*Selection*.
━━━━━━━━━━━━━━━━━━━━
Everyone has experienced their fair share of laggy livestreams, replete with buffering screens, fluctuating video quality, sudden error messages—the works. Video files in general can be data-heavy and difficult to transmit to users quickly and smoothly. Livestreams can be even worse.
These days, however, video distribution is changing. A burgeoning French startup named Streamroot is looking to transform how developers, broadcasters, and streaming websites distribute their videos—in both standard and livestream formats—by introducing a peer-to-peer approach. Streamroot envisions that its video delivery technology can improve video quality at infinite scale and stabilize distribution during high traffic times, all using a fixed-price delivery model.
Streamroot’s peer-to-peer technology works by harnessing the latent power of users watching a given livestream or video and distributing that power to other users. The peer-based technology actually optimizes delivery as demand rises, increasing output as more users tune in to the same video or livestream simultaneously. P2P streaming helps decentralize a server’s data exchanges, relieve pressure on a distributor’s CDN, reduce buffering and latency, and can cut bandwidth by up to 70%.
━━━━━━━━━━━━━━━━━━━━
*Dataset extract*.
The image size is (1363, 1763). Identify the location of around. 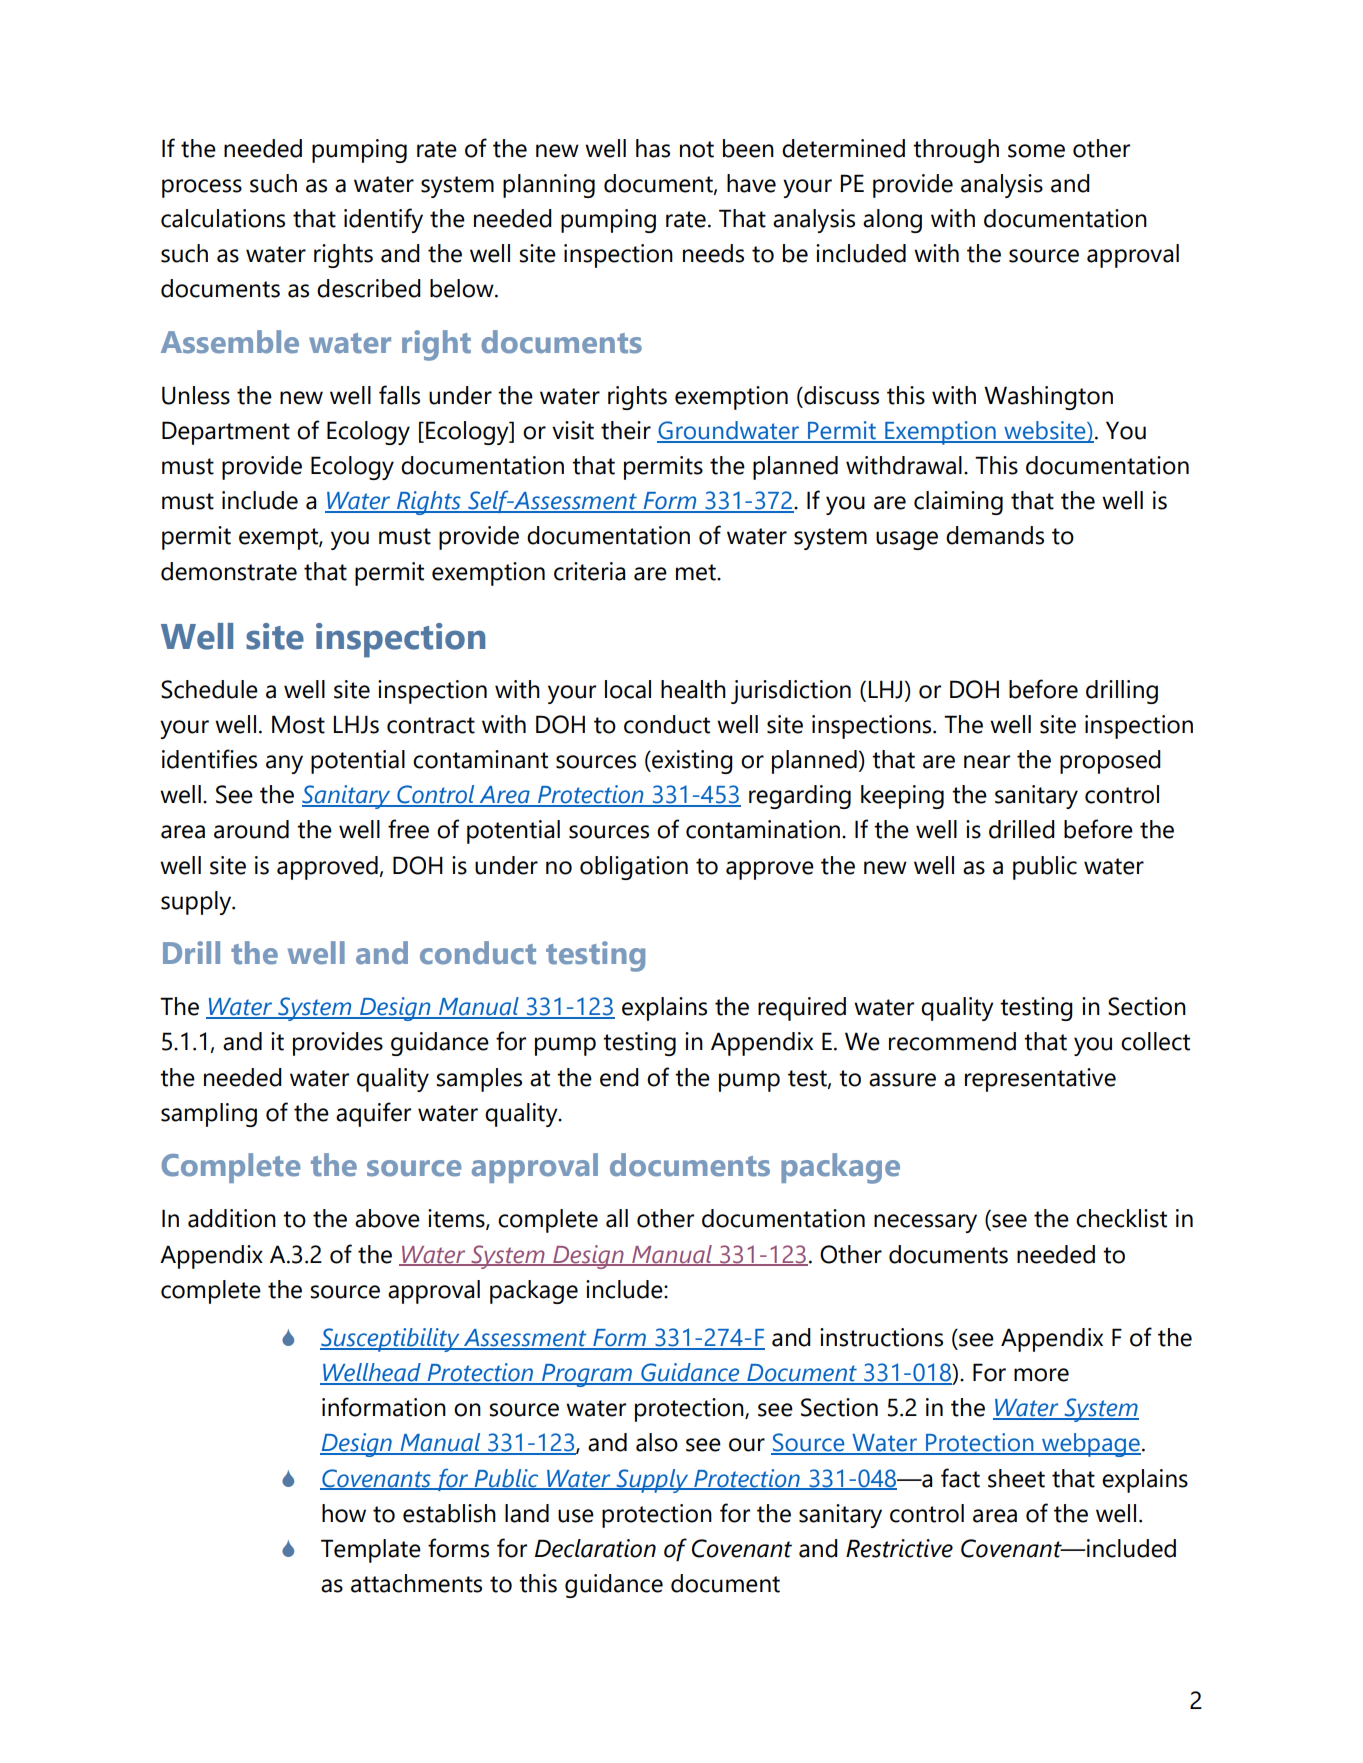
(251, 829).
━━━━━━━━━━━━━━━━━━━━
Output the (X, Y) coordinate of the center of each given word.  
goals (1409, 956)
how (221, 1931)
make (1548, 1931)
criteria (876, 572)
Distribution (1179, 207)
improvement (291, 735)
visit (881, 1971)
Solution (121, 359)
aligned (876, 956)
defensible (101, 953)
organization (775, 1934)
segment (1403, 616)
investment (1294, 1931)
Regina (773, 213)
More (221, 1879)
━━━━━━━━━━━━━━━━━━━━
*Parts of the exercise*.
**1)** Summarize the Streamroot passage in two sentences.
**2)** Reproduce the Streamroot passage between "Streamroot’s peer-to-peer technology" and "by up to 70%.", inclusive.
The rows are drawn from a source separate from the Streamroot passage.

*Worked answers*.
**1)** Livestreams and other video files are often data-heavy and hard to deliver smoothly, and the French startup Streamroot aims to change video distribution with a peer-to-peer approach offered on a fixed-price delivery model. Its technology harnesses the latent power of viewers watching the same video and distributes it to other users, optimizing delivery as demand rises, relieving pressure on a distributor's CDN, reducing buffering and latency, and cutting bandwidth by up to 70%.

**2)**
Streamroot’s peer-to-peer technology works by harnessing the latent power of users watching a given livestream or video and distributing that power to other users. The peer-based technology actually optimizes delivery as demand rises, increasing output as more users tune in to the same video or livestream simultaneously. P2P streaming helps decentralize a server’s data exchanges, relieve pressure on a distributor’s CDN, reduce buffering and latency, and can cut bandwidth by up to 70%.